15 de setembro, de 2011 | 00:00
Justiça agenda perícia no caso do Shopping 3 Cidades
Valores devidos serão contabilizados e atualizados no próximo dia 30
FABRICIANO - Catorze anos se passaram após o anúncio do que a região ganharia o primeiro shopping de compras. O terreno que receberia o empreendimento, localizado em frente ao campus do Unileste, no Caladinho do Meio, continua vazio, tomado pelo mato.O sonho de um grupo de 49 lojistas se tornou um pesadelo que parece não ter fim. A Justiça convocou uma perícia para o próximo dia 30, com a finalidade de apurar e atualizar os valores a serem ressarcidos aos investidores.
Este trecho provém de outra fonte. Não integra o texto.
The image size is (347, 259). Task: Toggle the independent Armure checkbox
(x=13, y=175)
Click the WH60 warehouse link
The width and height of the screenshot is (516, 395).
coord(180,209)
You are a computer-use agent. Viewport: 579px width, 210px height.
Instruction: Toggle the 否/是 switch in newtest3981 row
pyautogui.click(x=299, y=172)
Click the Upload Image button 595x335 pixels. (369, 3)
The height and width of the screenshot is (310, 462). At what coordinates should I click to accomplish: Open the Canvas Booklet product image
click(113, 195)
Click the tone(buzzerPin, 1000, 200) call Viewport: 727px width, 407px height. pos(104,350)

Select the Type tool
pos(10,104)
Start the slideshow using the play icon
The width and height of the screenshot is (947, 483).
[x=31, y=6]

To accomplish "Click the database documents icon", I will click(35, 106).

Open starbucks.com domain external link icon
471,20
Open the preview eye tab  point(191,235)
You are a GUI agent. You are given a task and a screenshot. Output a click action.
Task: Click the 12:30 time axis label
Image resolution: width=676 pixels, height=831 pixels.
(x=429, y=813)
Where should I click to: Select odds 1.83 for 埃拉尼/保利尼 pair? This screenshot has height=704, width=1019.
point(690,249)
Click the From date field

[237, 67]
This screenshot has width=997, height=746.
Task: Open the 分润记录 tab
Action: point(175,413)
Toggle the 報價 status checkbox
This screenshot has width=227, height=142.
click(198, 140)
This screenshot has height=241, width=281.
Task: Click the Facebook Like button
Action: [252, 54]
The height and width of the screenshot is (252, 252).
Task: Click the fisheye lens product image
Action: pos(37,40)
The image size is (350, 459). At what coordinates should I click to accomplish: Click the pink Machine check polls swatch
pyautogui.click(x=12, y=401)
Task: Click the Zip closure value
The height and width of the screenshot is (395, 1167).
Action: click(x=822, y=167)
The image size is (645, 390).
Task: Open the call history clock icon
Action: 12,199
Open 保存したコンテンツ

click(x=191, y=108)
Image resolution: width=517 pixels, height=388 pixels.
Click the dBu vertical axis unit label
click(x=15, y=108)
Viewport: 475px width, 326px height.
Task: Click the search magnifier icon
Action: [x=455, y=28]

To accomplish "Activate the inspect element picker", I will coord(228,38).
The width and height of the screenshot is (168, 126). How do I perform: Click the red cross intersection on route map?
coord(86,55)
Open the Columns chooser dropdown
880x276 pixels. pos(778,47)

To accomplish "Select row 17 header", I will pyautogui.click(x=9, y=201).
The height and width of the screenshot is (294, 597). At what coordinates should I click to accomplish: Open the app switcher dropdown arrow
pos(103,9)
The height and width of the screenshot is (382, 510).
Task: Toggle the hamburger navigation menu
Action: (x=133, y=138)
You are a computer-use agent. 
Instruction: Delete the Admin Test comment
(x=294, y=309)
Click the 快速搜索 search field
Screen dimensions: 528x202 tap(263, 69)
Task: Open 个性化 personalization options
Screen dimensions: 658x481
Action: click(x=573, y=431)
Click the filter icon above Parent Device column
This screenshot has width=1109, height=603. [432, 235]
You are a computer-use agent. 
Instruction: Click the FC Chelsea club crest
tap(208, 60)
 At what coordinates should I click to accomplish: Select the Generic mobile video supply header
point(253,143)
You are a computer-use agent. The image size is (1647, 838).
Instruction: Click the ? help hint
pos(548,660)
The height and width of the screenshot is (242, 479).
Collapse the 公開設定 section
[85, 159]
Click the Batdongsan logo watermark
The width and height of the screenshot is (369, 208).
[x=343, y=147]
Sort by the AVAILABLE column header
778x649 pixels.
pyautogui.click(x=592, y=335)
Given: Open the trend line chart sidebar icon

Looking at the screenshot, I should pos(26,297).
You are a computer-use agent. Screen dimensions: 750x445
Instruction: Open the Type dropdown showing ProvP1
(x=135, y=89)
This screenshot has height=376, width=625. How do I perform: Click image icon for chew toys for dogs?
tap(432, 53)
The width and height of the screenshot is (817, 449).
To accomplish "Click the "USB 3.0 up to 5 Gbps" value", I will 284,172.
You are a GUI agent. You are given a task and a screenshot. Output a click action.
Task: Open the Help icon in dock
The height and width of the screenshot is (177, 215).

A história do processo que se arrasta na Justiça teve início em 1997 quando os lojistas investiram aproximadamente R$ 500 mil, entregando o dinheiro à Investiplan Empreendimentos Urbanos, para a construção do Shopping Três Cidades. O negócio não deu certo e a obra parou após a concretagem da base e instalação das primeiras pilastras.
Segundo o advogado e também um dos investidores do empreendimento, Jayme Resende, além do perito nomeado pela Justiça haverá um contador para fazer a apuração e atualização dos valores devidos. Durante esse dia as partes envolvidas poderão ter acesso a essa apuração que, posteriormente, será levada para análise do juiz”, complementou.
Ainda de acordo com Jayme Resende, o valor da causa gira em torno de R$ 3,5 milhões a R$ 4 milhões. O processo tramita na 1ª Vara Cível da comarca de Coronel Fabriciano. O processo é movido contra três réus: Investiplan, Construtora Santo Amaro e o engenheiro Jairo Augusto Peixoto de Almeida. A maioria dos investidores é de Coronel Fabriciano. Além destes, há dívidas com fornecedores de materiais de construção, transportadoras e outros prestadores de serviços.
Interessados
Por causa da ação, a área onde seria construído o shopping foi declarada impedida judicialmente, a fim de assegurar a garantia do pagamento aos investidores lesados com a paralisação do empreendimento. No entanto, Jayme Resende revela que existem dois grupos, um nacional e outro internacional, interessados em adquirir o terreno para dar prosseguimento ao projeto de instalação de um shopping no local. O nome dos investidores não foi revelado pelo advogado.